TASK PROMPT: Copy the material below word for word, beginning at the line that has "The width and" and stopping after the line that has "pos(134,387)". Leave the pictures out.

ENTRIES:
************

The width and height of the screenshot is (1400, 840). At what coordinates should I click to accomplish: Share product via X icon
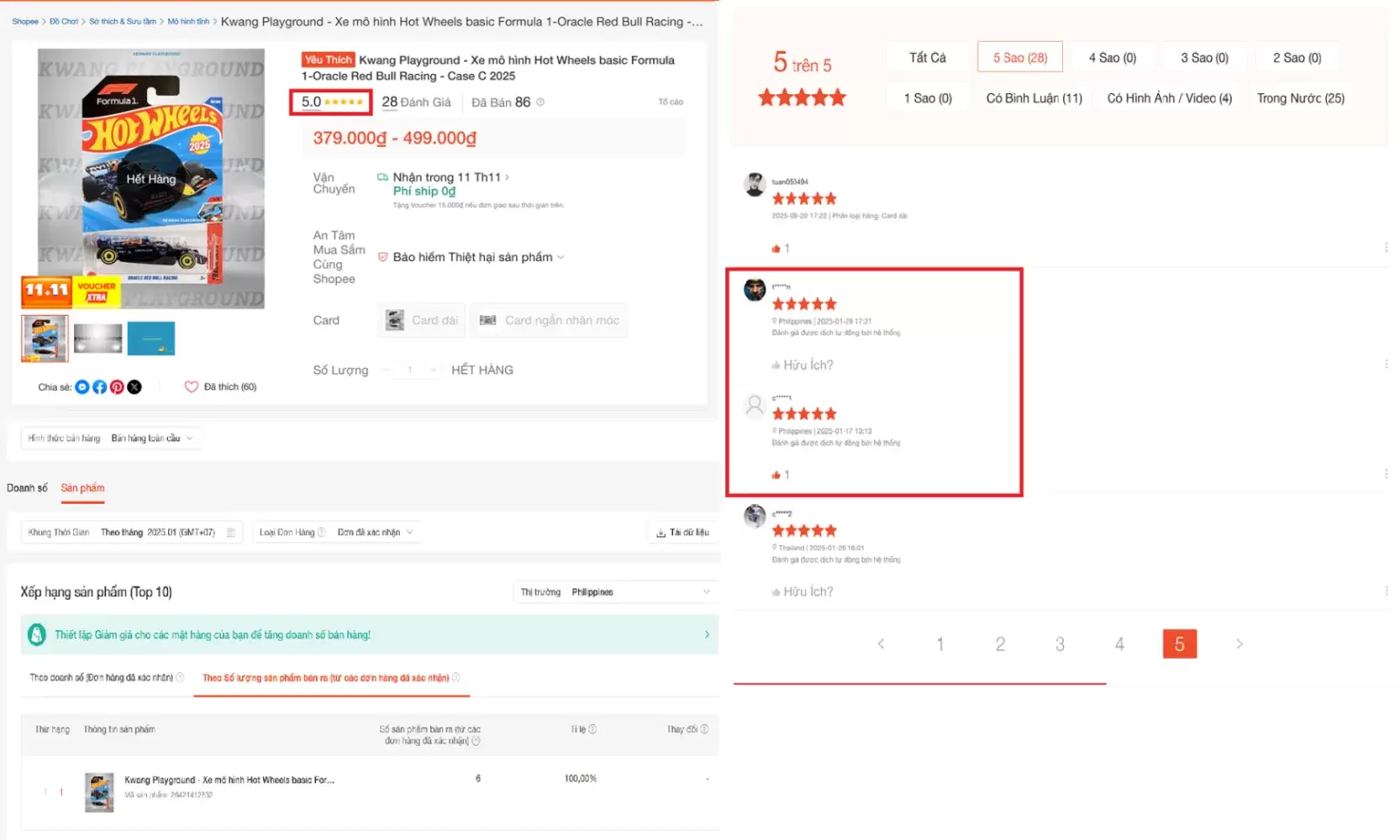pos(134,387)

************

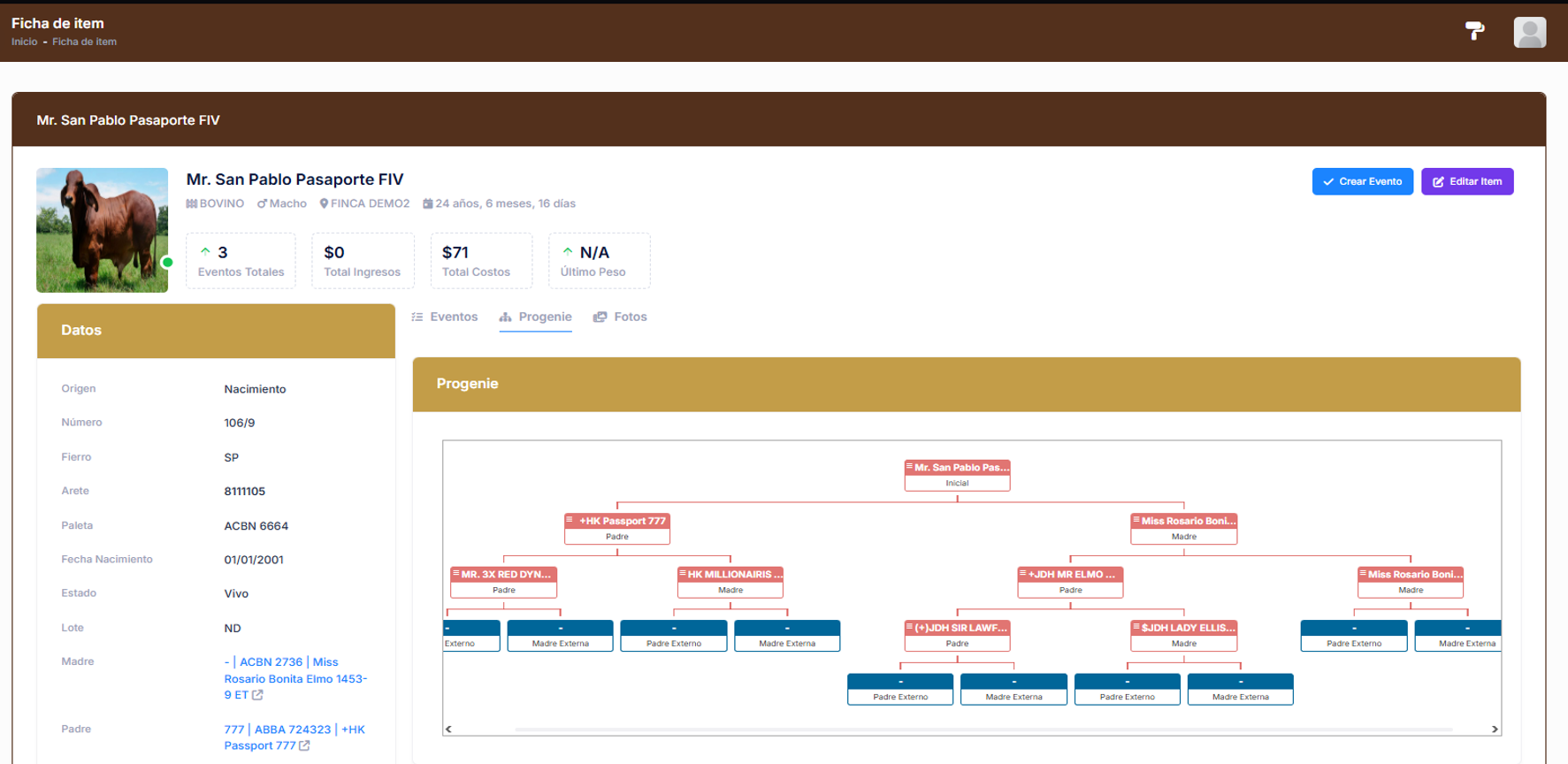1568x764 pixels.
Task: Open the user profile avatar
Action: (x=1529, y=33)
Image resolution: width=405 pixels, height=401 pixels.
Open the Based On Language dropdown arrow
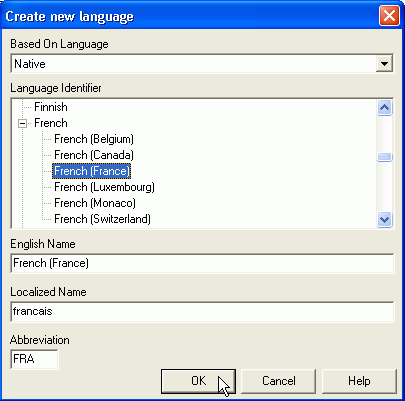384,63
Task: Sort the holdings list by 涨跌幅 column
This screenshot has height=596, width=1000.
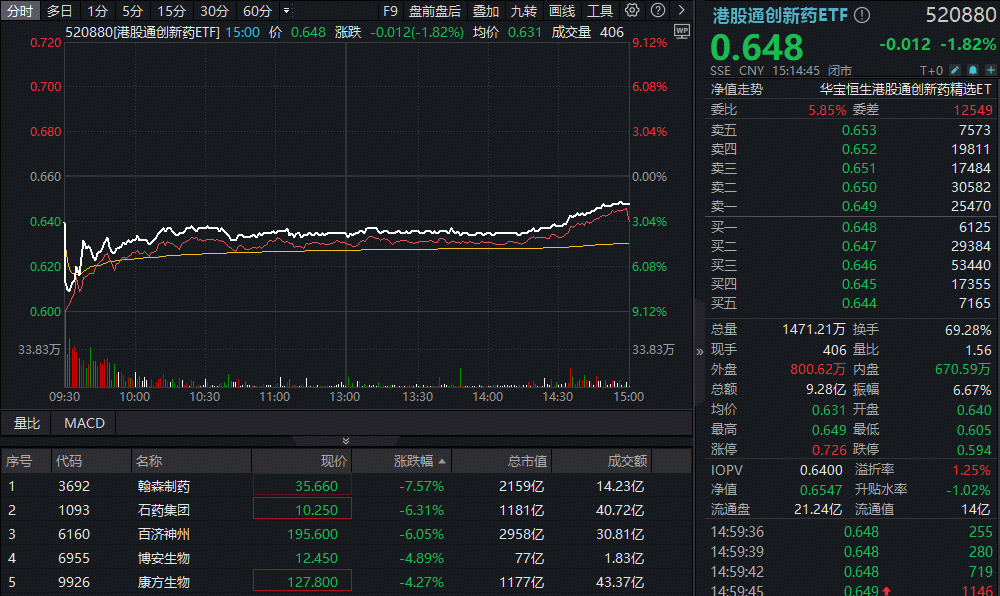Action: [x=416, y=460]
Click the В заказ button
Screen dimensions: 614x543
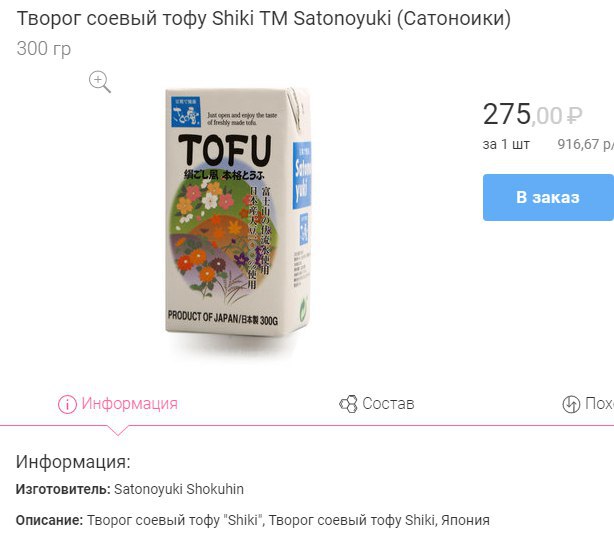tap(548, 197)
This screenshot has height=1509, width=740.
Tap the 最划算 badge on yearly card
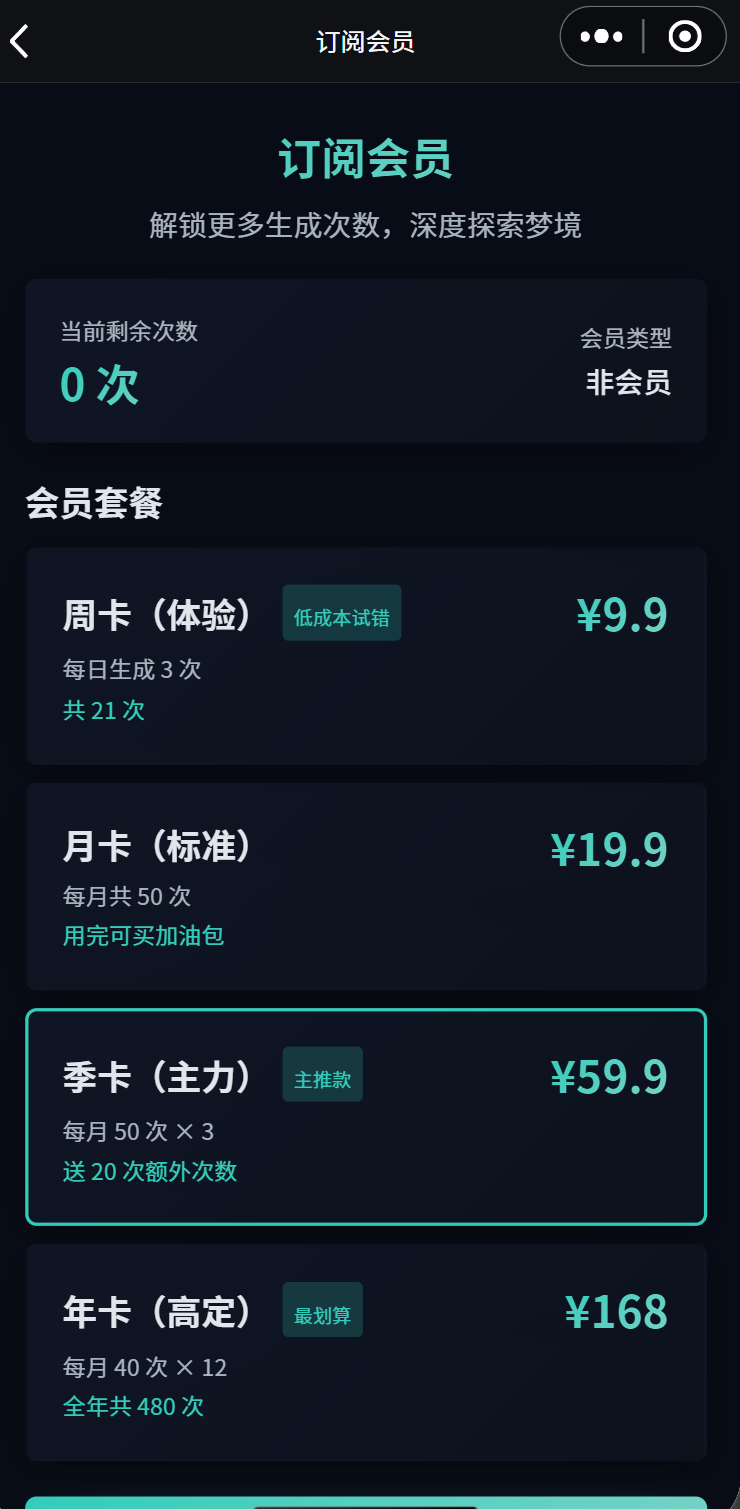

************

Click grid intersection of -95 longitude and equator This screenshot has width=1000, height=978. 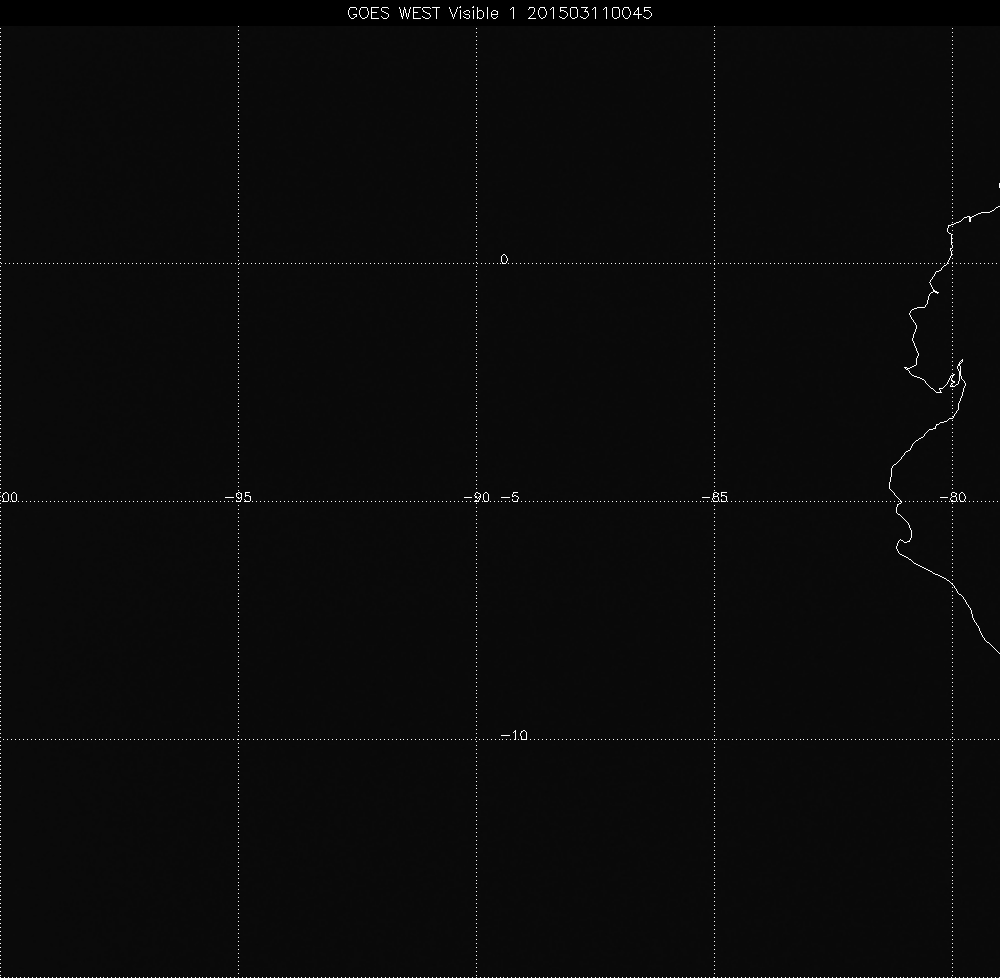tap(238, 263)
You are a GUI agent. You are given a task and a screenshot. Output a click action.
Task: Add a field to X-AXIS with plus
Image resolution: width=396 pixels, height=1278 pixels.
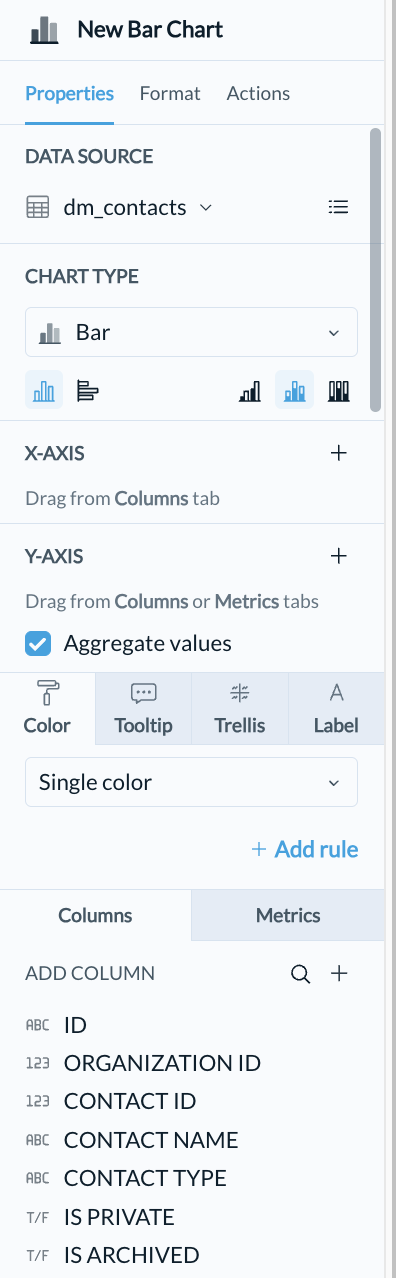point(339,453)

************

RESPONSE BELOW:
The width and height of the screenshot is (1400, 840). At what coordinates should I click to accomplish: Share product via X icon
pos(134,387)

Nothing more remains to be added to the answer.